TO DO: From the data below, retype exactly the lines starting with the one that contains "Image resolution: width=369" and ending with the one that contains "Given: Click the red-green", both included.
────────────────────────────────────────
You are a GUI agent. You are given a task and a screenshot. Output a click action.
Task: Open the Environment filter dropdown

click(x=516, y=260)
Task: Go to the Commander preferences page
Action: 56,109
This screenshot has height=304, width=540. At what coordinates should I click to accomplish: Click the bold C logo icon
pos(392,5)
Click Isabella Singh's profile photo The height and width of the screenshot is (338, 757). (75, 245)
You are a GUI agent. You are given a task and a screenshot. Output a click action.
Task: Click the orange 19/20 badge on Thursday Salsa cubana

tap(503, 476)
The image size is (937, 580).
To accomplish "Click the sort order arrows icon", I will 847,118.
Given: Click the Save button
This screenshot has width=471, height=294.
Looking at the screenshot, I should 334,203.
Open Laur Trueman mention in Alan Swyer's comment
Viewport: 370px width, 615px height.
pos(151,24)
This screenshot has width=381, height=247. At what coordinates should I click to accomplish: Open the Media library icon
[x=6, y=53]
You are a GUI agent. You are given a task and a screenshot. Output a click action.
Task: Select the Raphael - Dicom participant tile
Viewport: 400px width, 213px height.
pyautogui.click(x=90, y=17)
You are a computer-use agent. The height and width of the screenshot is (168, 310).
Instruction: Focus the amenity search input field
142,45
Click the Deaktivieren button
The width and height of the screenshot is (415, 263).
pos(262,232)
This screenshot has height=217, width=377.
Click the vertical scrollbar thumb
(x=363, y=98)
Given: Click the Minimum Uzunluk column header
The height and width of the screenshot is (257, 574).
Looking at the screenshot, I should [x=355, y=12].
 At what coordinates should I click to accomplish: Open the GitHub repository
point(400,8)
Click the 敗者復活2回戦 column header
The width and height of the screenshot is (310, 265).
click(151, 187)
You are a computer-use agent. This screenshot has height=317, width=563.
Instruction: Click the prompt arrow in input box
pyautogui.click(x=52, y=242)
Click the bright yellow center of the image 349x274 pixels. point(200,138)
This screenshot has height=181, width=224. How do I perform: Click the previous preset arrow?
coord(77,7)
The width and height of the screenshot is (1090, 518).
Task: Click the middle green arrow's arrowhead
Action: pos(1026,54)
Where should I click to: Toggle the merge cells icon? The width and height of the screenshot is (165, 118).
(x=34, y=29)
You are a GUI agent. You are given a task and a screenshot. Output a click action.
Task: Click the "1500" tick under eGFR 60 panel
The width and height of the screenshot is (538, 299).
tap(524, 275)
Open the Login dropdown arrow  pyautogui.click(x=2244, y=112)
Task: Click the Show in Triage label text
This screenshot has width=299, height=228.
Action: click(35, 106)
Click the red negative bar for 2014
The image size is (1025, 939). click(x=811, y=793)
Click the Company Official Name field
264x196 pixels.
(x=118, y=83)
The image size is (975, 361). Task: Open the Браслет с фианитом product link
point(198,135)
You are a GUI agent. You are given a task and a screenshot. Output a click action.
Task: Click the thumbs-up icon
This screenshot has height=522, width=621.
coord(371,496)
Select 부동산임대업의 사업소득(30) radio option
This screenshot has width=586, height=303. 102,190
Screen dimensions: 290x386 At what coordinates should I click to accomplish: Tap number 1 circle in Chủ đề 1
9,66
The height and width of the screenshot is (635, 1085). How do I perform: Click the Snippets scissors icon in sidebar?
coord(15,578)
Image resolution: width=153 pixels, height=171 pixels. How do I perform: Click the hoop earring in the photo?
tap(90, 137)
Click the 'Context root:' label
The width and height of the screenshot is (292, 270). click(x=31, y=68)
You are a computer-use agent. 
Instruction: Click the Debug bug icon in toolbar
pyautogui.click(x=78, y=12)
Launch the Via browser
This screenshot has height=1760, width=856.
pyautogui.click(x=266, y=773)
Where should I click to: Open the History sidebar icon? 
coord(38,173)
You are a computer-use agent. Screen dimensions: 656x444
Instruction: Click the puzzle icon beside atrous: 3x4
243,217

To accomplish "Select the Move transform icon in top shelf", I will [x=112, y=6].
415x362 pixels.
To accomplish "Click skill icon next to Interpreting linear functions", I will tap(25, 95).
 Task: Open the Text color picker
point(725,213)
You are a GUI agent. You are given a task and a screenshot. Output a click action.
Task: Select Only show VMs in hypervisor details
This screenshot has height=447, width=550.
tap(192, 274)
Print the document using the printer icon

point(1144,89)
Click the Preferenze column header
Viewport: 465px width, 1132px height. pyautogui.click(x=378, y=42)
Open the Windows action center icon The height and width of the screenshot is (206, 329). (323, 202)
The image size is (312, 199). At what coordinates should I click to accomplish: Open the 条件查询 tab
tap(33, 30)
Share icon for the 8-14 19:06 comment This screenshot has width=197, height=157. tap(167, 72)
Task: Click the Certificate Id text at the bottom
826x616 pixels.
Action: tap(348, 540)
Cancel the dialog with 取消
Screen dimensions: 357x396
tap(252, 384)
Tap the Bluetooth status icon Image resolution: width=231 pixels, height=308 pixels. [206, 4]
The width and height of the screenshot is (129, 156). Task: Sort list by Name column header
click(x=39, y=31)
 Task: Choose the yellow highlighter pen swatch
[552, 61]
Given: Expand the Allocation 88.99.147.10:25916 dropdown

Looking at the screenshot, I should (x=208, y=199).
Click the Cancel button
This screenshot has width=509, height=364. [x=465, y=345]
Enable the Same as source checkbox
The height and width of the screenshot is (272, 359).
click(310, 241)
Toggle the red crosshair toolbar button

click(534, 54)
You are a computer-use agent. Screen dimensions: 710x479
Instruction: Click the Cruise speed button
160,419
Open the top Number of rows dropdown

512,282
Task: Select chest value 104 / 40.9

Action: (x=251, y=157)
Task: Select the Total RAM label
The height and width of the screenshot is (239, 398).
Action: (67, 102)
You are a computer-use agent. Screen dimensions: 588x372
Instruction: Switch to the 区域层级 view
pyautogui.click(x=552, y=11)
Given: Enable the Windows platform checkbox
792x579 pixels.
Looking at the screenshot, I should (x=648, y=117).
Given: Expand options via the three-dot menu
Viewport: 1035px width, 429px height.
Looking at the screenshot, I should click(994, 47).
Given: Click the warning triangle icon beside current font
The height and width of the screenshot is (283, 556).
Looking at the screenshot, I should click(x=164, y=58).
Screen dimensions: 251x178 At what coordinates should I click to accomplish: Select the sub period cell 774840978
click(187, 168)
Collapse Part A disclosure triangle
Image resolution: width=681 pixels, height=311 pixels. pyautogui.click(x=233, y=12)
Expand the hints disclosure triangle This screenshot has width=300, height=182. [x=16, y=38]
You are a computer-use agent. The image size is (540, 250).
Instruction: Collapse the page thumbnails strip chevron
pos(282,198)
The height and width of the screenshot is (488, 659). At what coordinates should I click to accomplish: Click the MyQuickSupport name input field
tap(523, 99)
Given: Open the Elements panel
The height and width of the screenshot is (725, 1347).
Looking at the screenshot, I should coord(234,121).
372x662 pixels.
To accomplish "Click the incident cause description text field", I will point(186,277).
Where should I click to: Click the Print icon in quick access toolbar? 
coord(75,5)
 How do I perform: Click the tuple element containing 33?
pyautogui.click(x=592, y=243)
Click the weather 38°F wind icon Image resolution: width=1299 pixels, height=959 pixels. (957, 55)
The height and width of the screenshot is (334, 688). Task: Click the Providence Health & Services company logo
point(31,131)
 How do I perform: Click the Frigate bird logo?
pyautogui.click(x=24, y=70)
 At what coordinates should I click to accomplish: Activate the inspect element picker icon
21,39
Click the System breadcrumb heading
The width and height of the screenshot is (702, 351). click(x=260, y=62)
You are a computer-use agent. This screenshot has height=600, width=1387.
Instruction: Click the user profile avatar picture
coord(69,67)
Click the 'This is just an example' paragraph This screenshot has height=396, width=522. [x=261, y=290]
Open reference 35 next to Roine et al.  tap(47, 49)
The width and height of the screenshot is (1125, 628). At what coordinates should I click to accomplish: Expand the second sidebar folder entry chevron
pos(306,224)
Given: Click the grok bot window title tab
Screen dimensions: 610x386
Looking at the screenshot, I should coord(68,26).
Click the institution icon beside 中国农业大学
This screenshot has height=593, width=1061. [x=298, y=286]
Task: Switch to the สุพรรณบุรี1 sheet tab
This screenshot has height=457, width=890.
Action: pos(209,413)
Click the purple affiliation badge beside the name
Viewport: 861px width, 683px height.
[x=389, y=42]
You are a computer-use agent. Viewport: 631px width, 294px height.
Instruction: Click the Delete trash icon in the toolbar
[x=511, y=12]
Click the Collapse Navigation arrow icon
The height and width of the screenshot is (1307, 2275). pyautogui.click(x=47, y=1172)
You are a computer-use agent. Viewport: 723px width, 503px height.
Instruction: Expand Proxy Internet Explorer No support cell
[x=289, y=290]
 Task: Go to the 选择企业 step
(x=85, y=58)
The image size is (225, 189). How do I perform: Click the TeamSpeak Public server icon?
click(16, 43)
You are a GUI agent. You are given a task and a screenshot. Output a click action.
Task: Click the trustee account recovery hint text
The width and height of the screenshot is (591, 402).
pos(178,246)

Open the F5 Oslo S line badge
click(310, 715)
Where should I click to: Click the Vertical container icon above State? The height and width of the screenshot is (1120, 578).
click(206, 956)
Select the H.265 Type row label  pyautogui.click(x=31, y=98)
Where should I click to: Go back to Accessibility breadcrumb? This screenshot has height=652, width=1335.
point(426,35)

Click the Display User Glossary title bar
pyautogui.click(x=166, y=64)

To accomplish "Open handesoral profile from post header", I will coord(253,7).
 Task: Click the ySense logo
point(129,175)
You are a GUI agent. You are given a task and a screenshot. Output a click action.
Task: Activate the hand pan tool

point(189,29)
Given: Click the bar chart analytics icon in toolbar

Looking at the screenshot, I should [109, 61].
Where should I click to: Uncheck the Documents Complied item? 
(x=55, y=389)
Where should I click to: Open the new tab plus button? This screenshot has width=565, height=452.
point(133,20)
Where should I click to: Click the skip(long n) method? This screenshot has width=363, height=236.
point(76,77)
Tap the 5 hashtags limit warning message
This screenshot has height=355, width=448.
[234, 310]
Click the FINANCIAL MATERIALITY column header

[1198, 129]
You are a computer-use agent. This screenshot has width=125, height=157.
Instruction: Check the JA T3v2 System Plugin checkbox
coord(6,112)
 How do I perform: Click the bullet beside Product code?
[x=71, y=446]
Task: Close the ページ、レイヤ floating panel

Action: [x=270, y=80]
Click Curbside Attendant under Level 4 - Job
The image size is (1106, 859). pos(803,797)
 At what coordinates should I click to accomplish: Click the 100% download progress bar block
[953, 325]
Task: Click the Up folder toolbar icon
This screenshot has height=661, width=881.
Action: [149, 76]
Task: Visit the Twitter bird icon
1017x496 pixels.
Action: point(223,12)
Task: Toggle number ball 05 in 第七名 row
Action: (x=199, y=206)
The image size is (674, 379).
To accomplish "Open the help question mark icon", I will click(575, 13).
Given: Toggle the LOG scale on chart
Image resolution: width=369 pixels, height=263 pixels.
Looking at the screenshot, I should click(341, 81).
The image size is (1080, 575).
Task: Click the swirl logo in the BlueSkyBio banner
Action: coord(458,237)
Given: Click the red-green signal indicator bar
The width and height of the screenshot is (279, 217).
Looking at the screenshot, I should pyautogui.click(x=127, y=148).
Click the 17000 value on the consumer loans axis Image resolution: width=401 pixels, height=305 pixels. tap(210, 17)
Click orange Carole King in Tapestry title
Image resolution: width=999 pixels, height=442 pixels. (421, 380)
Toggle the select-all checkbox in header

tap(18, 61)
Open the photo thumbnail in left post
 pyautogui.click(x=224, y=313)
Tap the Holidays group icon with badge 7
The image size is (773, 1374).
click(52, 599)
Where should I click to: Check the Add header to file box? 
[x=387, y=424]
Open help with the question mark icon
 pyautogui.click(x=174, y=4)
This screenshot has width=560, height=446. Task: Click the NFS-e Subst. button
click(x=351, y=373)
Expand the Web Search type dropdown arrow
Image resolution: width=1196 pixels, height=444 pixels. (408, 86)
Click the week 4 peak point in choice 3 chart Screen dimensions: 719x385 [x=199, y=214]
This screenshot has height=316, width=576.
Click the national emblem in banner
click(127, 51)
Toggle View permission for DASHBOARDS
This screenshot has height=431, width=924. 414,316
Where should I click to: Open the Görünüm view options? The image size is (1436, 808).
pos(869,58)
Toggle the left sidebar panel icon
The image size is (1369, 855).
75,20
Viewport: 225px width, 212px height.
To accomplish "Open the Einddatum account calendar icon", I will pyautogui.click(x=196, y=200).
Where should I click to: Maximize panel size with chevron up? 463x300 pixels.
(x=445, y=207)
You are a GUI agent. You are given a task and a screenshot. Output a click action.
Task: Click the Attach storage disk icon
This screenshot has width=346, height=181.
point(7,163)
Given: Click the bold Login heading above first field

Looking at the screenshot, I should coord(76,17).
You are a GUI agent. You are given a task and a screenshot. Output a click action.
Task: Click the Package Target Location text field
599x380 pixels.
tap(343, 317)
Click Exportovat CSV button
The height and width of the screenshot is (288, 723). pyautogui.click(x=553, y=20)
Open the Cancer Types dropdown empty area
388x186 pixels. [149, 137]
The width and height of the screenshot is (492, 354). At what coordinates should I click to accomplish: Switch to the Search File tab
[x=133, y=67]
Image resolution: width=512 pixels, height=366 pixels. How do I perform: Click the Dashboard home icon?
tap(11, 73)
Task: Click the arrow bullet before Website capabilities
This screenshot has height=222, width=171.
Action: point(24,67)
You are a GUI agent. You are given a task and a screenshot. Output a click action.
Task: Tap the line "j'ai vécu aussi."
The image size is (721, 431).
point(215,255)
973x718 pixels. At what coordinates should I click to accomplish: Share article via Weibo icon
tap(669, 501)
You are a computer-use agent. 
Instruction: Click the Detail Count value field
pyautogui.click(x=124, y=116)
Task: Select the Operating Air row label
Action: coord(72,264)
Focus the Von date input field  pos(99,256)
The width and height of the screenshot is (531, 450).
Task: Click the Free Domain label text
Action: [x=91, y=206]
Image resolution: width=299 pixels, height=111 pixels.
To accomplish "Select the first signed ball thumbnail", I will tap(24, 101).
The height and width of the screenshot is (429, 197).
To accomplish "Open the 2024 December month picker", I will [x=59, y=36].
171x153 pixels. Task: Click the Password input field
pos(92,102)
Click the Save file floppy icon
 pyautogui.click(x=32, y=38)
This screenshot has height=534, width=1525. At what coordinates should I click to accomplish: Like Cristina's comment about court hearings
────────────────────────────────────────
ANSWER AREA:
Image resolution: width=369 pixels, height=263 pixels.
Looking at the screenshot, I should click(341, 81).
The image size is (1080, 575).
Task: Click the swirl logo in the BlueSkyBio banner
Action: coord(458,237)
Given: Click the red-green signal indicator bar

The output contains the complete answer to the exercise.